Ramirez shared her personal experience of vulnerability in suffering from glaucoma, night blindness and arthritis. These conditions require dependence on others around her, eliciting deep empathy for her elder sisters who find it painful to lose autonomy.
What has she learned from vulnerability? Touching the vulnerability of others has taught her about the strength of faith — that the human spirit is unlimited when connected to God: Both anger and love can move us to action because we breathe in God's love in nature and in people. When I heard this comment, I was drawn back to Fitzgerald's book, which reminds us of John of the Cross' image of how our breathing with God leads us to see the face of God everywhere.

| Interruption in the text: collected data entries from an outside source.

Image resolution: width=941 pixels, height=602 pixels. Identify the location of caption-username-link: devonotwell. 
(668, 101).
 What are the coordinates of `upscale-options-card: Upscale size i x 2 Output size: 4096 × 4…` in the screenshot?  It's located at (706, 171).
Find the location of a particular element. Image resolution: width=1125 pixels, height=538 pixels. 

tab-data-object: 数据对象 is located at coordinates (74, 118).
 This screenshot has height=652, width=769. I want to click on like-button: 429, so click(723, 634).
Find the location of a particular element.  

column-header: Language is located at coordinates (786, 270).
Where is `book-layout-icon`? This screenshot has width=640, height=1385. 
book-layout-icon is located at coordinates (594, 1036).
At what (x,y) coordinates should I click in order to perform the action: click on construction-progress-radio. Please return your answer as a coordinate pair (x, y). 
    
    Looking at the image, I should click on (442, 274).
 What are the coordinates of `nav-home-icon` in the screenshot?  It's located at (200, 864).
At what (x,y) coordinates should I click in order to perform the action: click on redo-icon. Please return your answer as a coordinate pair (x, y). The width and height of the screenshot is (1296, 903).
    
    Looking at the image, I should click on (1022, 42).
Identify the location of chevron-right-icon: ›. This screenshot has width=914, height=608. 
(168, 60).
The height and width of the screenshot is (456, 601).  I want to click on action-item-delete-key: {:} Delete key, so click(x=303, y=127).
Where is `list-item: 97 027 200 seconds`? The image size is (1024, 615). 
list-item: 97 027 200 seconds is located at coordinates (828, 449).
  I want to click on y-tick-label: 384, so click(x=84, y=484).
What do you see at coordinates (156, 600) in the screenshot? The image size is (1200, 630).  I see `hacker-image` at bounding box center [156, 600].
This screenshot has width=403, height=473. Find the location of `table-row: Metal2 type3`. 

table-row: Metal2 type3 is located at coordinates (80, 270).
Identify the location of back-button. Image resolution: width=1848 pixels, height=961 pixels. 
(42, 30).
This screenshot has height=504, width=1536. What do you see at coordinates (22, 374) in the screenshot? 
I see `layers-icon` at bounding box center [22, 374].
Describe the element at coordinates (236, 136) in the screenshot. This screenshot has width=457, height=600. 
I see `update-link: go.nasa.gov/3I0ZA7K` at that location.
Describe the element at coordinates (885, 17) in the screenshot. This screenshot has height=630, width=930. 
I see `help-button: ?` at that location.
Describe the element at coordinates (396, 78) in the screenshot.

Ramirez remarked that for her, the experience of synodality is most present in storytelling, ritual, music art and laughter. These release imagination, which in our time desperately needs nurturing, particularly among youth. She shared a lovely story from some years ago when she had an eye condition that prevented her from seeing. She had been asked to sing at the liturgy of a young woman who was becoming a novice that very day. Her eye condition had prevented her from preparing and now she had no one to help her search as other sisters were engaged elsewhere.
Feeling sorry for herself, she was crying out to God in desperation: "Give me a song" for this young woman. Suddenly, to her surprise, she began to hear a melody rising within and then "words dropped out of my heart." She took her guitar and the song was born: "How Beautiful Love Is." She was able to sing her own song at the liturgy, and it has since been used on many occasions, particularly weddings and birthdays. Ramirez has never written another. For her this experience is a story of how when we are in darkness, in impasse, God comes to our rescue through our innate imaginations, as Fitzgerald suggested.
Morgante's last question asked Ramirez for one word that echoes the plenary theme. She chose "challenge" — to embrace vulnerability in order to make space for imagination and creativity.
That is an important message in preparing for the plenary, and resonates with the insights I am gleaning from Fitzgerald's book. I am looking forward to other interviews and testimonies with leaders in the weeks leading to the plenary.